From: Brian Foster <bfoster@redhat.com>
To: Dave Chinner <david@fromorbit.com>
Cc: linux-xfs@vger.kernel.org
Subject: Re: [PATCH 29/30] xfs: factor xfs_iflush_done
Date: Thu, 11 Jun 2020 10:07:09 -0400 [thread overview]
Message-ID: <20200611140709.GB56572@bfoster> (raw)
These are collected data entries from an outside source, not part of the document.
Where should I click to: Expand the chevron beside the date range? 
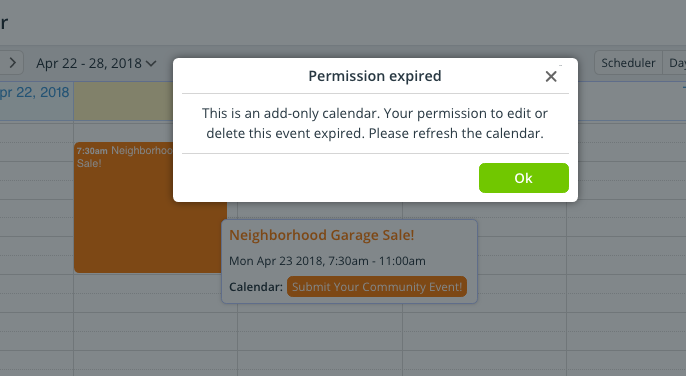coord(151,64)
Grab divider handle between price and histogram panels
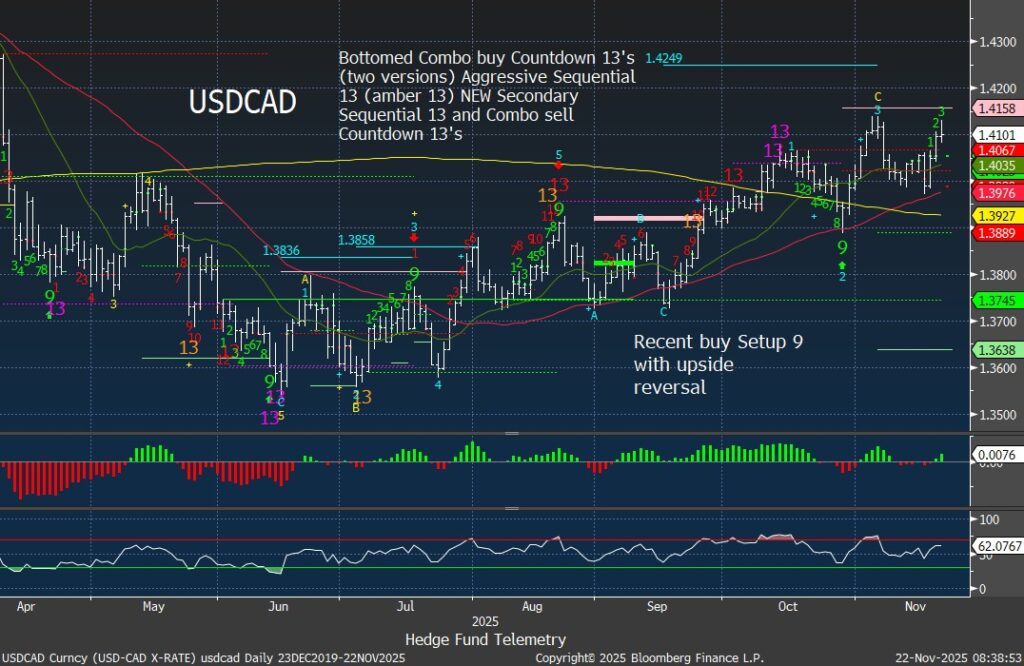The width and height of the screenshot is (1024, 666). [512, 434]
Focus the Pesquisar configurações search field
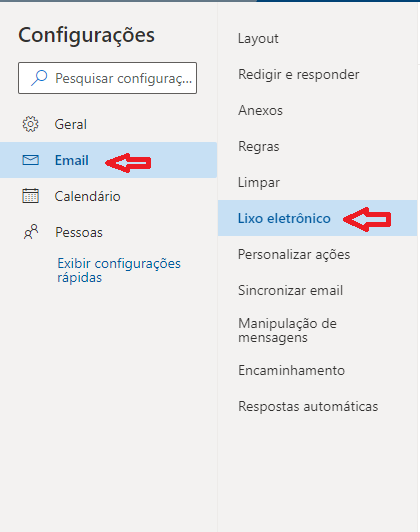 click(108, 78)
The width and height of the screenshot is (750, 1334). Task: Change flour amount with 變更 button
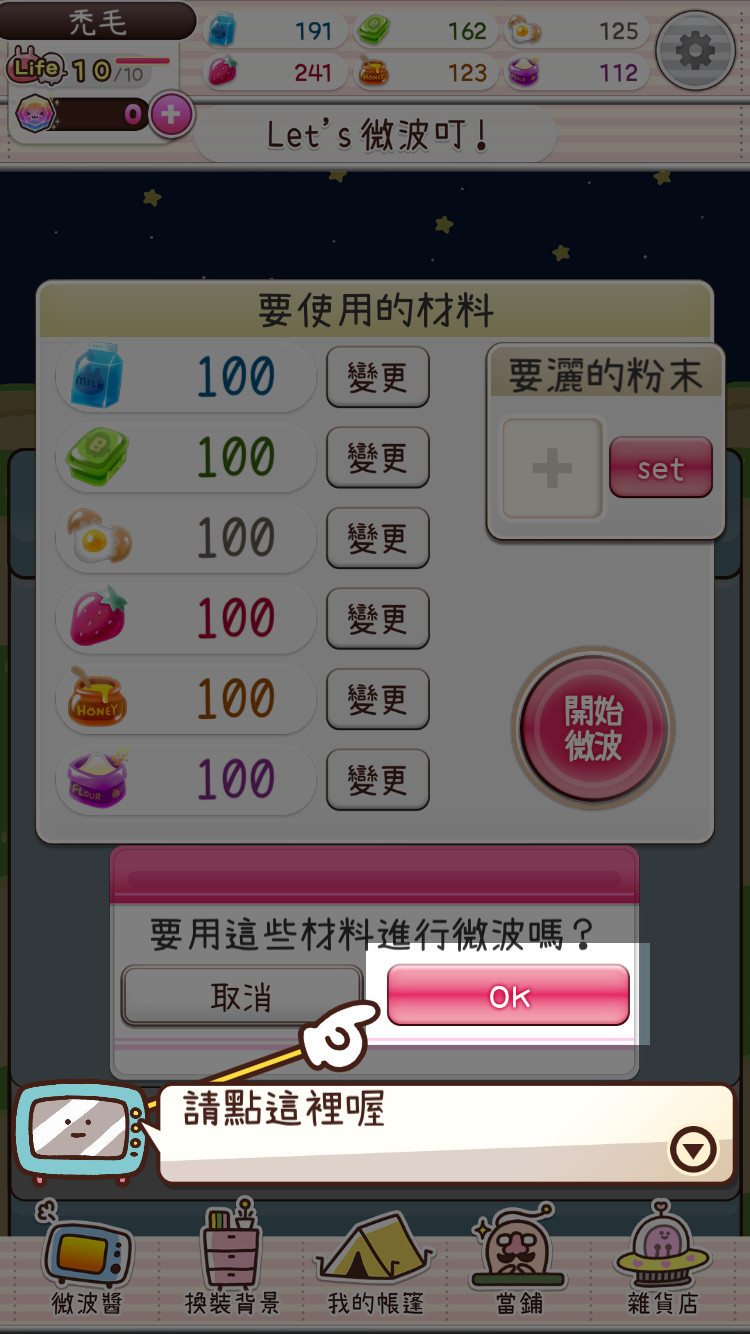378,779
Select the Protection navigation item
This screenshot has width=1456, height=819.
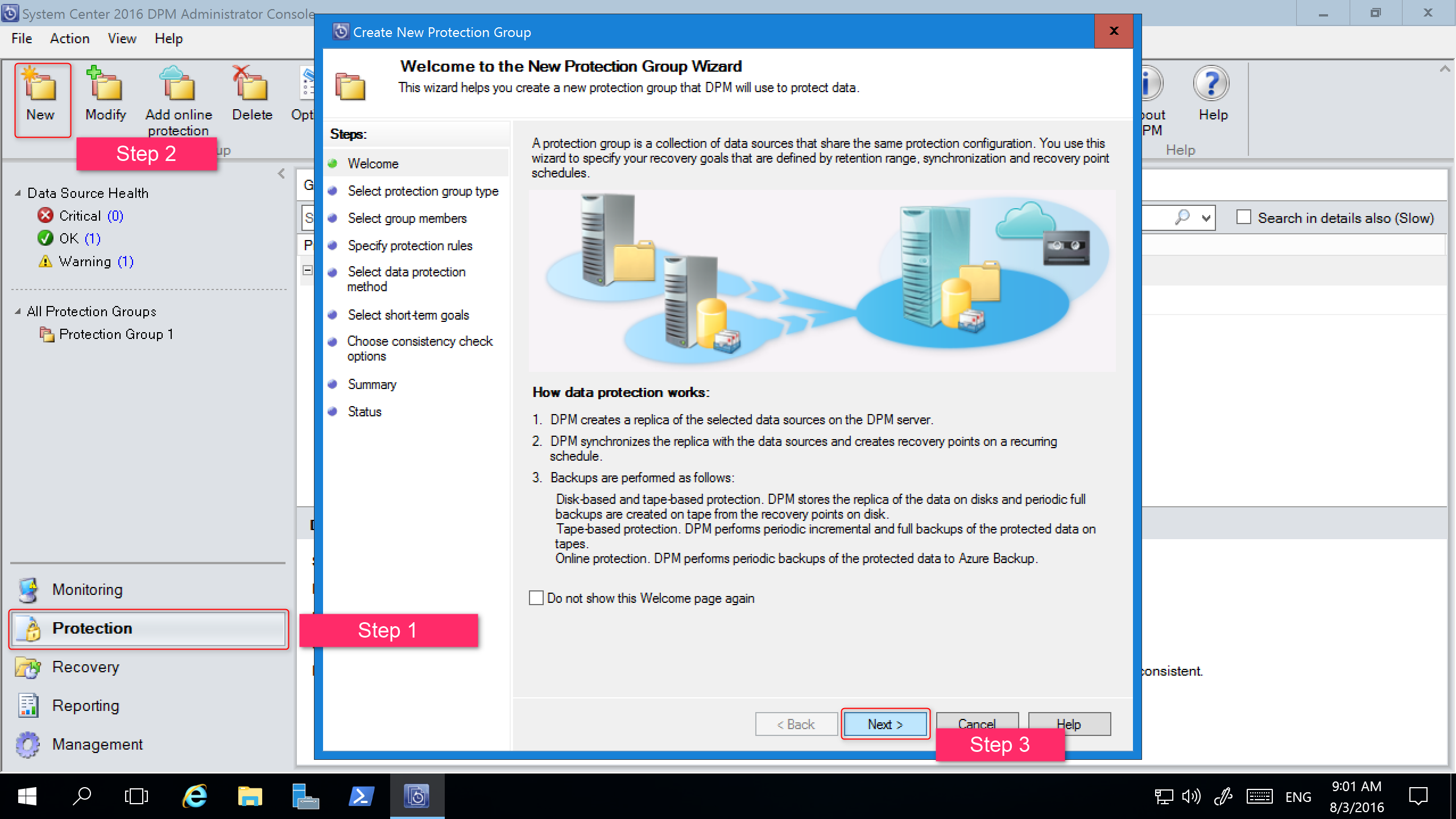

In-Reply-To: <20200611001622.GN2040@dread.disaster.area>
On Thu, Jun 11, 2020 at 10:16:22AM +1000, Dave Chinner wrote:
> On Wed, Jun 10, 2020 at 09:08:33AM -0400, Brian Foster wrote:
> > On Wed, Jun 10, 2020 at 08:14:31AM +1000, Dave Chinner wrote:
> > > On Tue, Jun 09, 2020 at 09:12:49AM -0400, Brian Foster wrote:
> > > > On Thu, Jun 04, 2020 at 05:46:05PM +1000, Dave Chinner wrote:
...
> >
> > I'm referring to the fact that we no longer check the lsn of each
> > (flushed) log item attached to the buffer under the ail lock.
>
> That whole loop in xfs_iflush_ail_updates() runs under the AIL
> lock, so it does the right thing for anything that is moved to the
> "ail_updates" list.
>
> If we win the unlocked race (li_lsn does not change) then we move
> the inode to the ail update list and it gets rechecked under the AIL
> lock and does the right thing. If we lose the race (li_lsn changes)
> then the inode has been redirtied and we *don't need to check it
> under the AIL* - all we need to do is leave it attached to the
> buffer.
>
> This is the same as the old code: win the race, need_ail is
> incremented and we recheck under the AIL lock. Lose the race and
> we don't recheck under the AIL because we don't need to. This
> happened less under the old code, because it typically only happened
> with single dirty inodes on a cluster buffer (think directory inode
> under long running large directory modification operations), but
> that race most definitely existed and the code most definitely
> handled it correctly.
>
> Keep in mind that this inode redirtying/AIL repositioning race can
> even occur /after/ we've locked and removed items from the AIL but
> before we've run xfs_iflush_finish(). i.e. we can remove it from the
> AIL but by the time xfs_iflush_finish() runs it's back in the AIL.
>
All of the above would make a nice commit log for an independent patch.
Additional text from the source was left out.